On Jamini Roy’s birthday, learn what he said about Tagore’s art
If women with almond eyes and curvaceous figures caught your eyes on Indian temple walls, they found an answer on the canvas through Jamini Roy’s paintings. What however, many of us are not aware is that he was extensively trained in Western style of painting though he returned to his roots and studied Rabindranath Tagore’s painting style. He was trained under none other than Abanindranath Tagore, who was considered as the founder of Bengal School of Art.
Jamini Roy had a vision far ahead of his times. He was keen to amalgamate the folklore and folk art of Bengal and use indigenous materials such as mill-made paper and vegetable-based pigments made from flowers, mud and powdered rock to bring what we today call fusion art! Rabindranath Tagore had been known far and wide as a poet and author. But his paintings and sketches were hardly discussed, other than by Nandalal Bose, who gave elaborate lectures to his students of Kala Bhavan, dissecting the poet’s art form.
Jamini Roy was probably the first working artist to have spoken about Tagore’s art work in details and his views were for the first time published in Buddhadeb Bose’s newspaper Kabita. It was Bengal circa 1348. His essay in Kabita known as Rabindranather Chhobi was appreciated by the poet himself. In 1941, Tagore wrote a letter to Jamini Roy expressing his delight after reading the essay. He wrote: “I am relieved that a stalwart in art like you appreciated my paintings. The audience in Bengal has hardly understood my art form and has rarely seen merit in it. Frankly, there are very few in Bengal, who understands the intricate nuances of an art form that is different from the Western format. To understand art, one needs experience. Most critics do not have that and hence feel criticizing paintings will make them famous. It will be for long that my poems and paintings will not get their due worth and recognition in this country. But I am happy that they have and will find a place in the hearts of people like you, who are the true thinkers.”

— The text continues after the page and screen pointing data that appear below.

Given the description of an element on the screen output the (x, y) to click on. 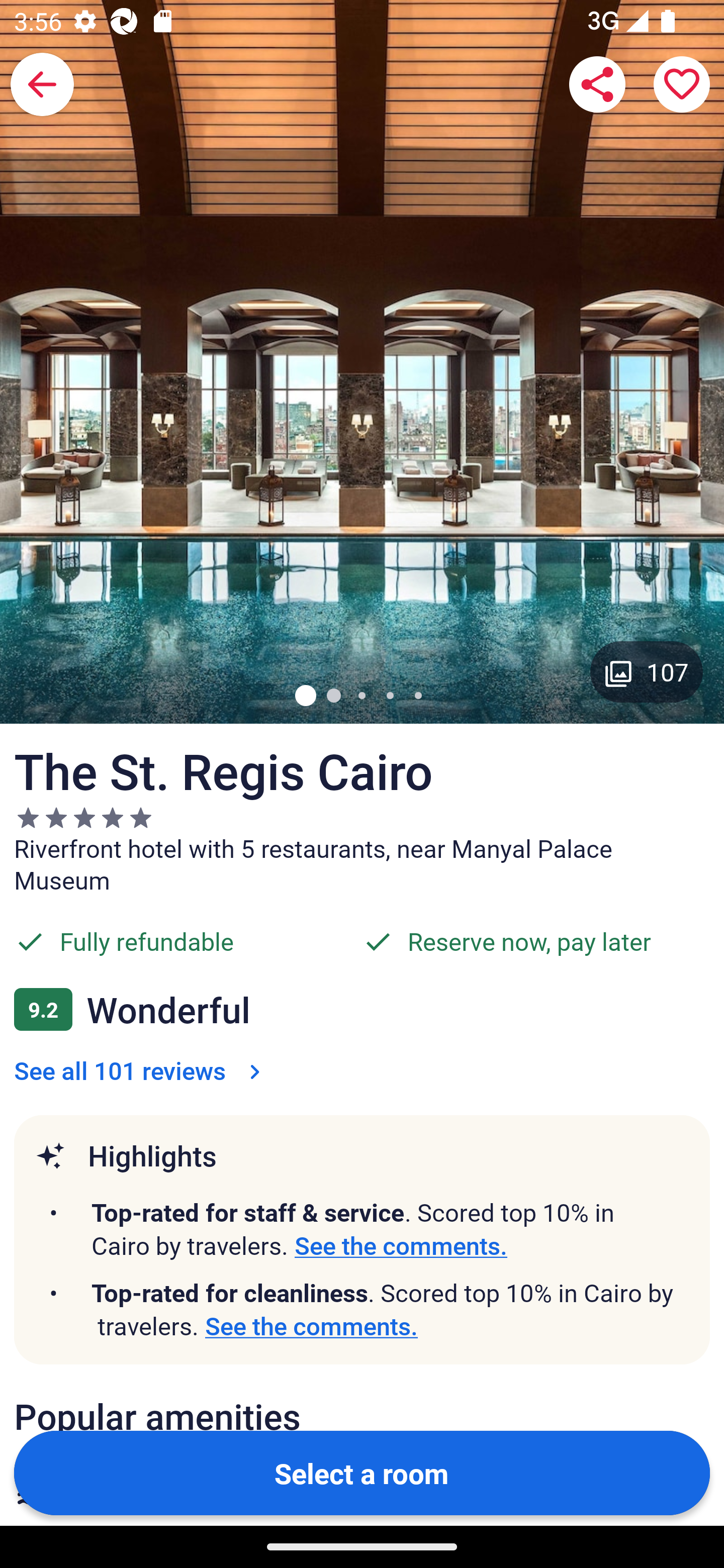
Back (42, 84)
Save property to a trip (681, 84)
Share The St. Regis Cairo (597, 84)
Gallery button with 107 images (646, 671)
See all 101 reviews See all 101 reviews Link (140, 1070)
Select a room Button Select a room (361, 1472)
Given the description of an element on the screen output the (x, y) to click on. 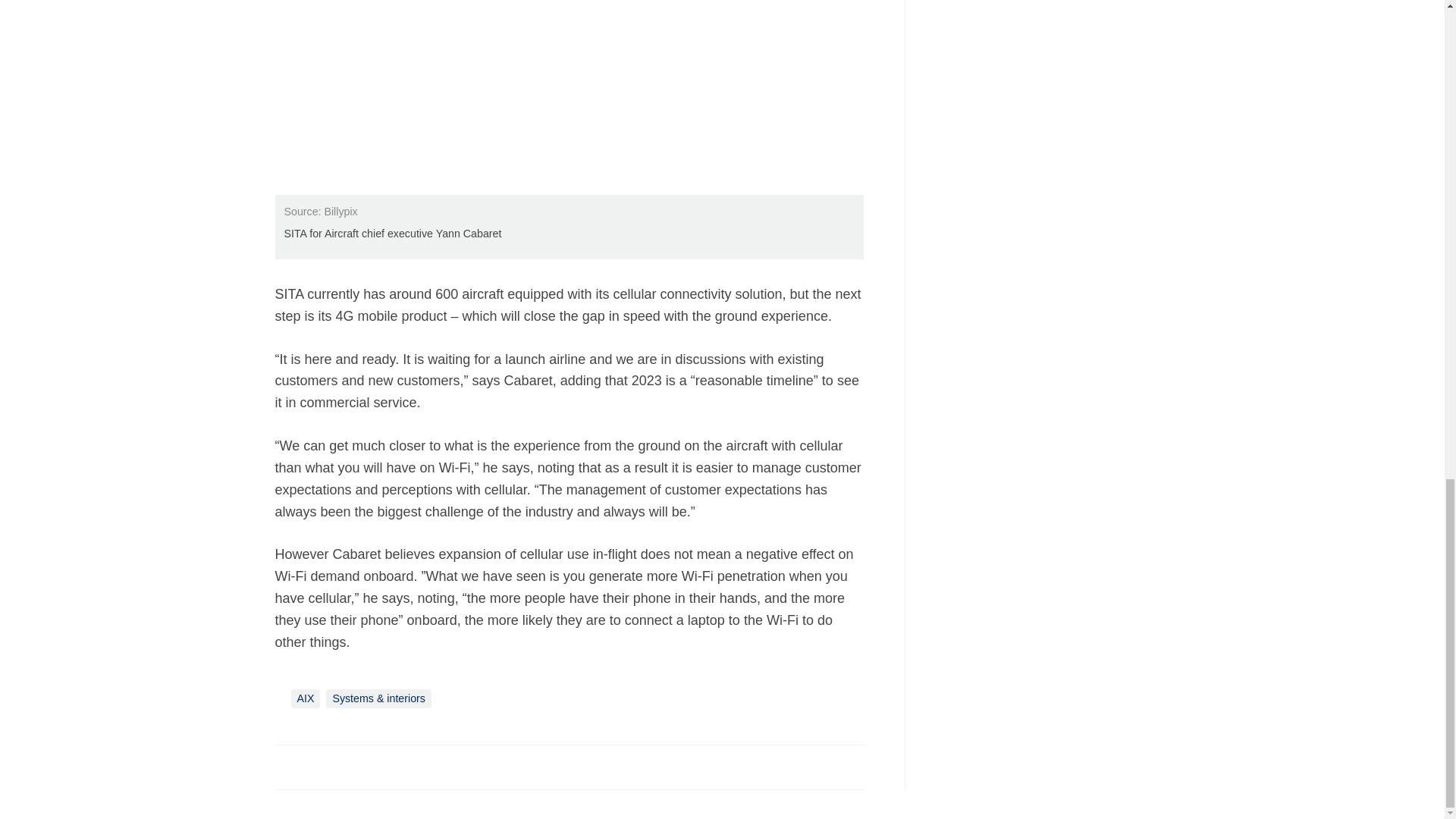
Email this article (386, 766)
Share this on Facebook (288, 766)
Share this on Twitter (320, 766)
Share this on Linked in (352, 766)
Given the description of an element on the screen output the (x, y) to click on. 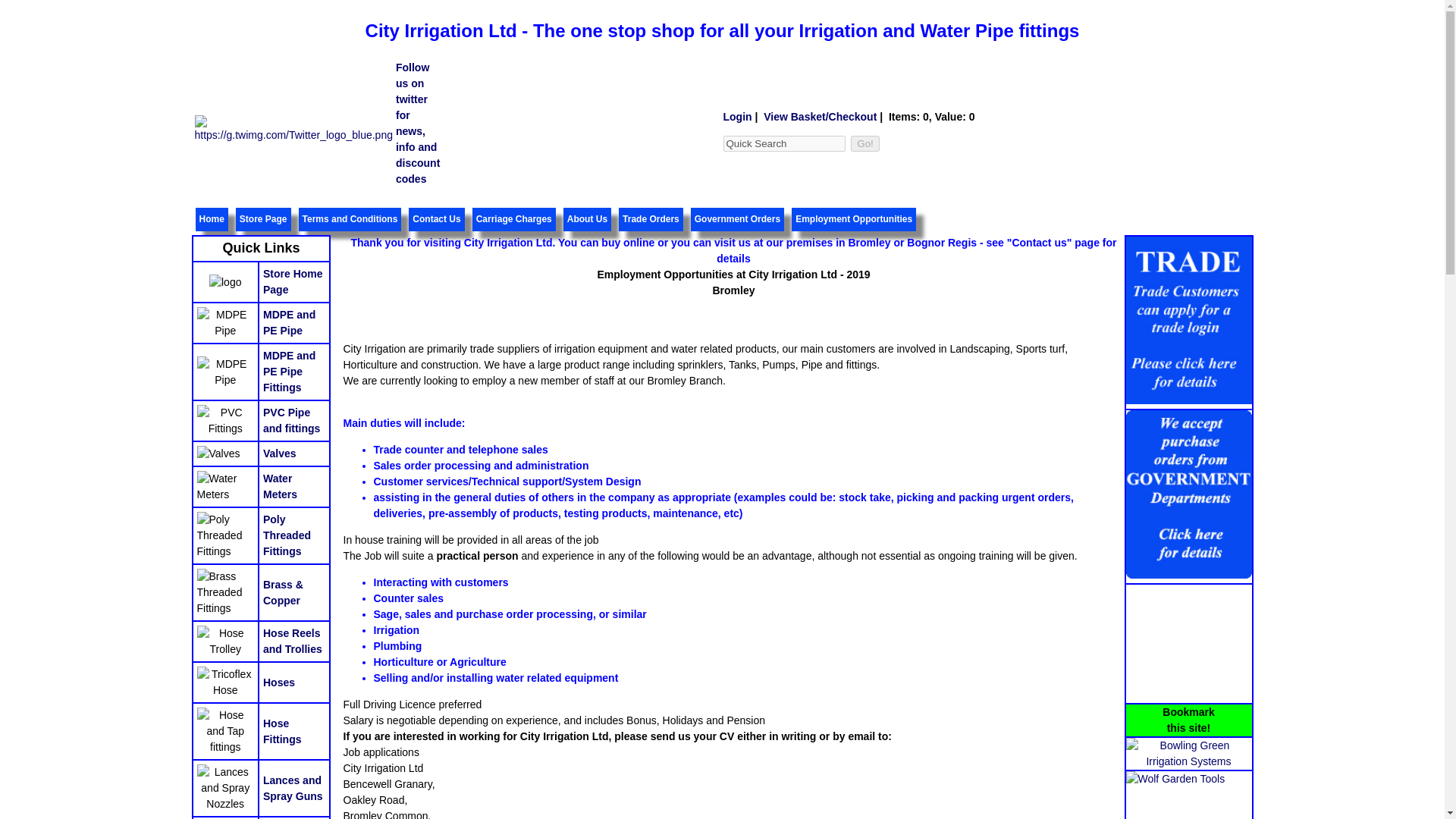
PVC Pipe and fittings (291, 420)
MDPE and PE Pipe Fittings (289, 371)
Contact Us (436, 218)
Poly Threaded Fittings (287, 535)
Go! (864, 143)
Hoses (279, 682)
Employment Opportunities (853, 218)
Store Page (263, 218)
Quick Search (784, 143)
Terms and Conditions (349, 218)
About Us (587, 218)
Lances and Spray Guns (293, 787)
Government Orders (737, 218)
Go! (864, 143)
Go! (864, 143)
Given the description of an element on the screen output the (x, y) to click on. 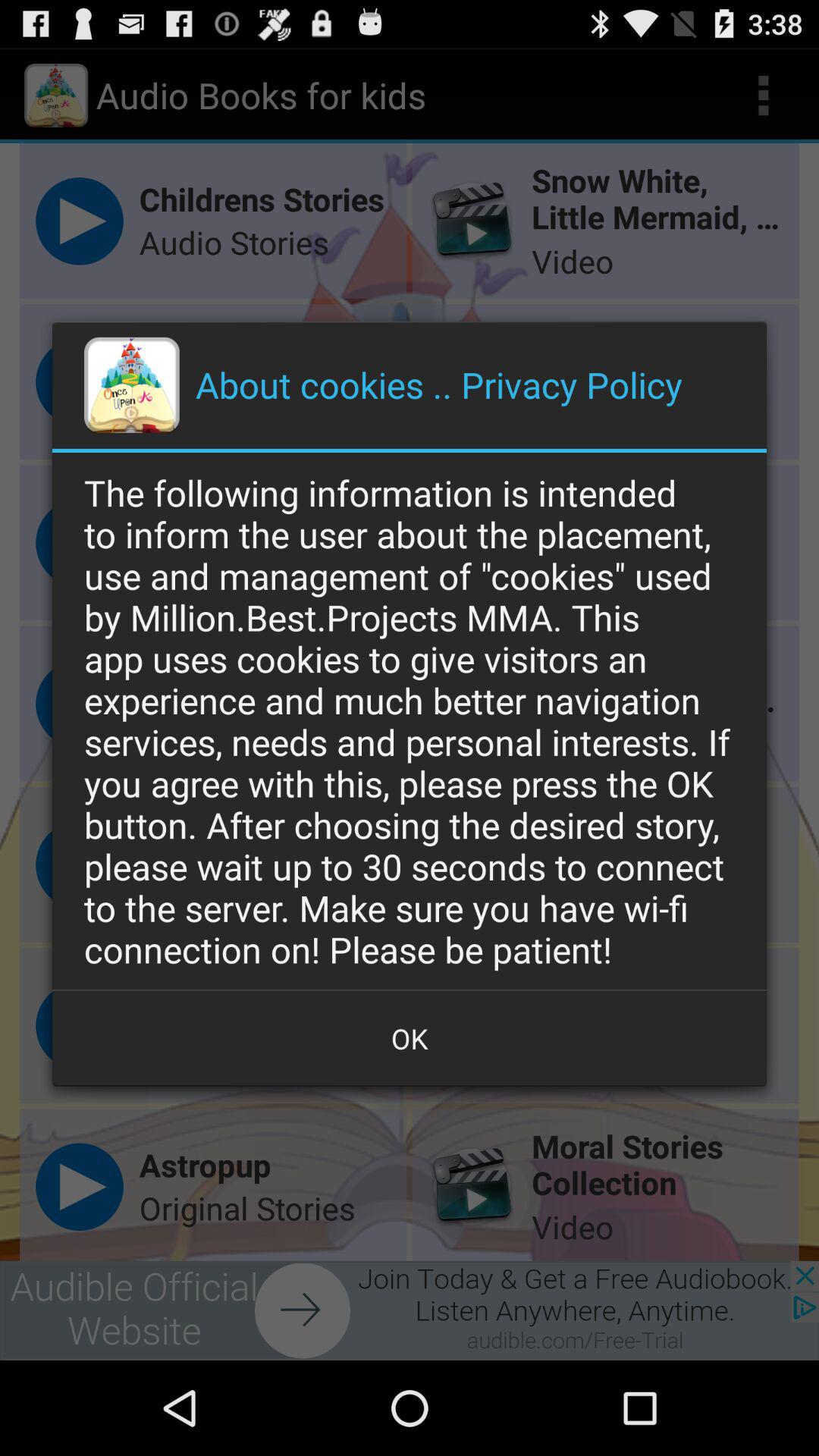
select the the following information (409, 720)
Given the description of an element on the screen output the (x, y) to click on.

This was indeed a huge recognition for Jamini Roy. Roy also made many observations about Tagore’s art form. He realized Tagore drew in Western style and in order to understand his paintings, a critic should be proficient in European style of painting. Incidentally, Tagore had no formal training in Western style of painting, but his line drawings and colour combination reflect that form. Purely through imaginations, he could bring them to life. But due to lack of formal training, he was not able to bring the Western style to perfection. Jamini Roy knew of that shortcoming. Yet he understood the versatility and uniqueness of the paintings too.